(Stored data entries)

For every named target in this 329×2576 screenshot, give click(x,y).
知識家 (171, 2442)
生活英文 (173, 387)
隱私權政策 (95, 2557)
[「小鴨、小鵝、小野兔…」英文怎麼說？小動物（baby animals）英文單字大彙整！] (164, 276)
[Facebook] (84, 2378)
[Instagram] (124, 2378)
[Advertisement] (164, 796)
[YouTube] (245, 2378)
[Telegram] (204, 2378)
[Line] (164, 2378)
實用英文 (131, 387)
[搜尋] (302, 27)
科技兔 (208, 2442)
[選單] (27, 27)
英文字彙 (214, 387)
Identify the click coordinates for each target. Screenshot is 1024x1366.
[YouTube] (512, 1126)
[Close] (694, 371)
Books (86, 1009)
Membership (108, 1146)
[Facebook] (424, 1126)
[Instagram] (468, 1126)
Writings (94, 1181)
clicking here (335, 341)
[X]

INSTRUCTIONS FOR THE TASK: Scan the records above for the lines holding "[Facebook] (84, 2378)" and "[Close] (694, 371)". Transcribe those two and every line between them word for word, and no others.

ANSWER FOR THIS EXERCISE:
[Facebook] (84, 2378)
[Instagram] (124, 2378)
[Advertisement] (164, 796)
[YouTube] (245, 2378)
[Telegram] (204, 2378)
[Line] (164, 2378)
實用英文 (131, 387)
[搜尋] (302, 27)
科技兔 (208, 2442)
[選單] (27, 27)
英文字彙 (214, 387)
Identify the click coordinates for each target. Screenshot is 1024x1366.
[YouTube] (512, 1126)
[Close] (694, 371)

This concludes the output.